**Given passage**
______________________________
Written by: Christopher & Jonathan Nolan
Full credits from IMDb
Grade: B+
Let’s cut through the hype quickly: The Dark Knight is not without its flaws. Despite a few ante-upping set pieces—such as a courtroom scene that ends with the DA slugging a hostile witness—the action scenes are often overblown and over-edited; a mid-film attempted kidnapping of an armored car passenger, with its copious car flips and other assorted traffic accidents, is nearly unintelligible. The film is also terribly manipulative, with not one, not two, but three “Sophie’s Choices,” while it suffers from a bourgeois moral sense—its reverence for the nobility of the hoi polloi, its shallow Print The Legend ethic.
But while it slips too often into lowest common denominatorism, The Dark Knight otherwise manages to be epic, on a formal level.
Heath Ledger’s lip-licking, scar-sucking Joker, with a handful of phony origin stories (a la Funny Games’ adolescent sociopaths), is dependent on Batman for his existence; “You. Complete. Meeee,” he hisses in an already famous speech. The Dark Knight is a psychodrama of symbiotic madmen in dress-up, including even Aaron Eckhardt’s Harvey Dent, though he’s clothed only in the tailored-suit costume of attorneydom. Dent is often referred to in the film as Gotham’s “White Knight”—Batman’s opposite and his equal. (He eventually devolves into a coin-flipping Chigurgh—“you die a hero or live long enough to be the villain,” he says. Add the abundance of thematic declaration in the script to the list of flaws.) The Nolans define their characters by their relation to The Bat—they are his inverses, his flip sides.
The Batman is not a source of order here but the cause of the city’s intensifying madness. His sickness is theirs—and vice versa. “I don’t need help,” Batman says, in reference to the copycats. “That’s not my diagnosis,” The Scarecrow (Cillian Murphy, from the previous film, in a hangover cameo) quips. Batman’s psychosis is infectious, its out-of-handness best expressed in a single shot: the Joker, standing before a burning pyramid of cash. This is the ultimate expression of America’s deepest fear: a man—a face-painted monster—so loyal to ideology that he has no price. (Batman can’t be bought either, but that’s because he’s already mega-rich—an American ideal and another example of opposites.) As such, the Joker plays a conspicuously allegorical role as Terrorist, making Batman, Batmobiling down Gotham’s hell roads, paved in his good intentions, Bush 43—Our American Failure. (The Dark Knight is so plugged into the zeitgeist that one of its central villains is—Boo! Hiss!—a Chinese nationalist.)
______________________________
**What to work on**
A) Copy out everything in the review from "Written by: Christopher" down to "The Legend ethic.".
B) Answer these questions from the review:
(i) What grade does the review give the film?
(ii) Which actor plays Harvey Dent?
(iii) In the single shot the review singles out, what is the Joker standing before?
C) Decide whether each statement agrees with the review, and quote the words that settle it:
(i) The review finds the film's action scenes clear and well edited.
(ii) Cillian Murphy appears as The Scarecrow.
(iii) The review describes Batman as a source of order for the city.

**Stored records**
______________________________
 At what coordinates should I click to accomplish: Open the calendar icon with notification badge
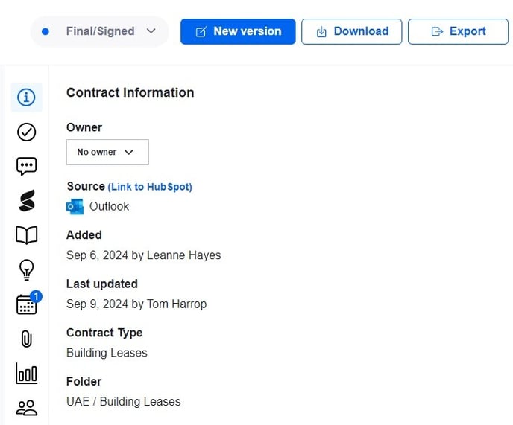pyautogui.click(x=27, y=304)
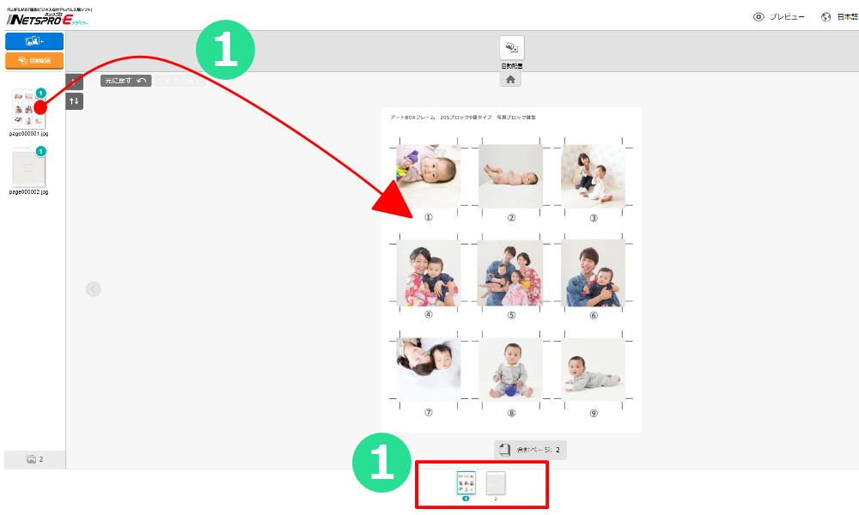Select the page000001.jpg thumbnail in the sidebar
This screenshot has height=515, width=859.
[x=28, y=108]
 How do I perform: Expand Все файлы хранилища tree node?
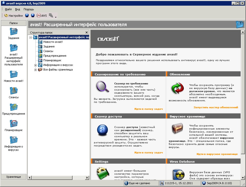[36, 70]
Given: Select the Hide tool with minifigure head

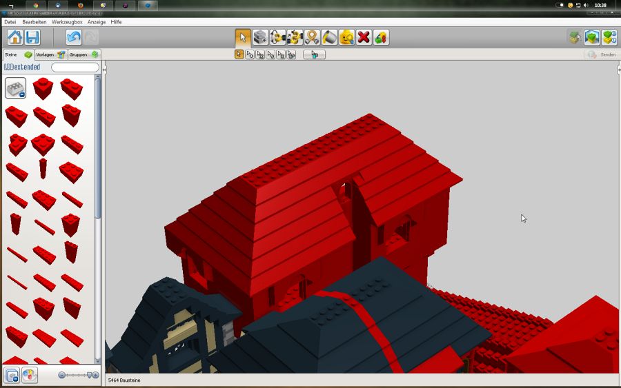Looking at the screenshot, I should coord(346,37).
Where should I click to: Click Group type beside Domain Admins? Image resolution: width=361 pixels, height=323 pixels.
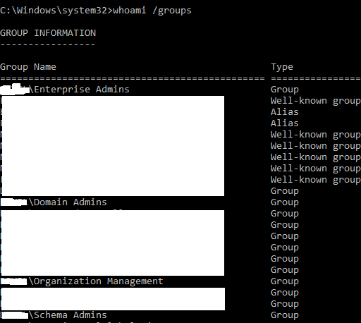tap(285, 202)
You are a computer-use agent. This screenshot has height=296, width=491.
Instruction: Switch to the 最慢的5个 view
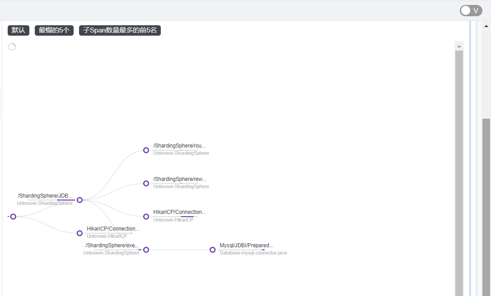(x=54, y=30)
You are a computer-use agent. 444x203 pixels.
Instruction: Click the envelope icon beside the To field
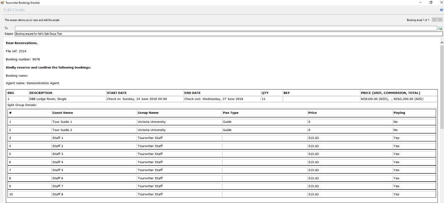click(440, 29)
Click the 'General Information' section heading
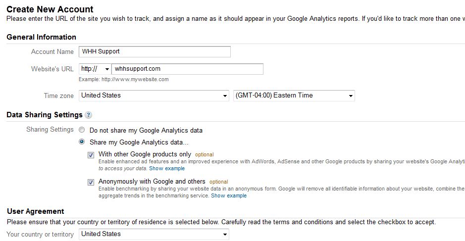Viewport: 465px width, 241px height. coord(41,37)
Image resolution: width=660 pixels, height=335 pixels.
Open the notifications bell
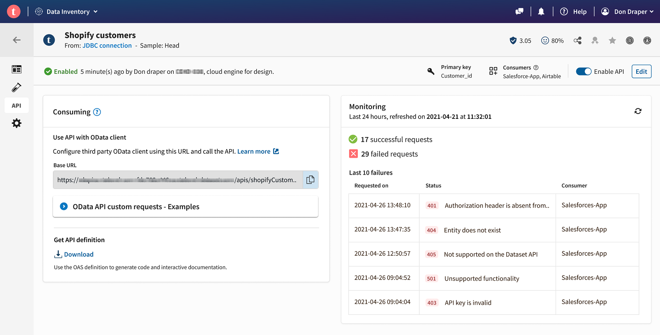tap(541, 11)
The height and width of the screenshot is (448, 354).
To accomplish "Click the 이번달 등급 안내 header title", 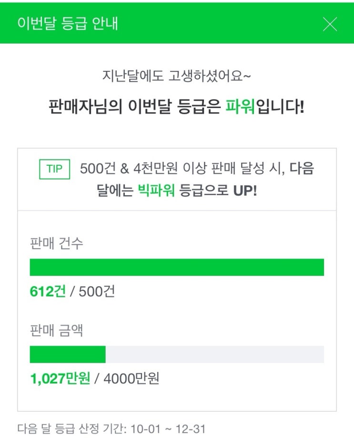I will pyautogui.click(x=67, y=24).
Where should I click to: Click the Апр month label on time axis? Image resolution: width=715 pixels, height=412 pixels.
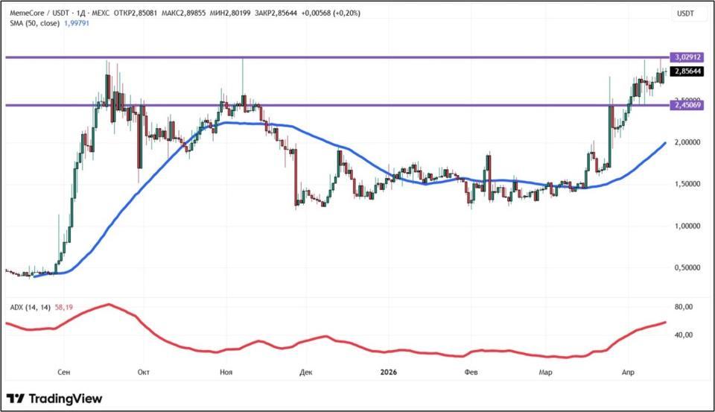[628, 370]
______________________________
**Outputs for the tasks**
A)
Written by: Christopher & Jonathan Nolan
Full credits from IMDb
Grade: B+
Let’s cut through the hype quickly: The Dark Knight is not without its flaws. Despite a few ante-upping set pieces—such as a courtroom scene that ends with the DA slugging a hostile witness—the action scenes are often overblown and over-edited; a mid-film attempted kidnapping of an armored car passenger, with its copious car flips and other assorted traffic accidents, is nearly unintelligible. The film is also terribly manipulative, with not one, not two, but three “Sophie’s Choices,” while it suffers from a bourgeois moral sense—its reverence for the nobility of the hoi polloi, its shallow Print The Legend ethic.

B)
(i) B+
(ii) Aaron Eckhardt
(iii) A burning pyramid of cash

C)
(i) No: "the action scenes are often overblown and over-edited"
(ii) Yes: "The Scarecrow (Cillian Murphy, from the previous film, in a hangover cameo)"
(iii) No: "The Batman is not a source of order here but the cause of the city’s intensifying madness."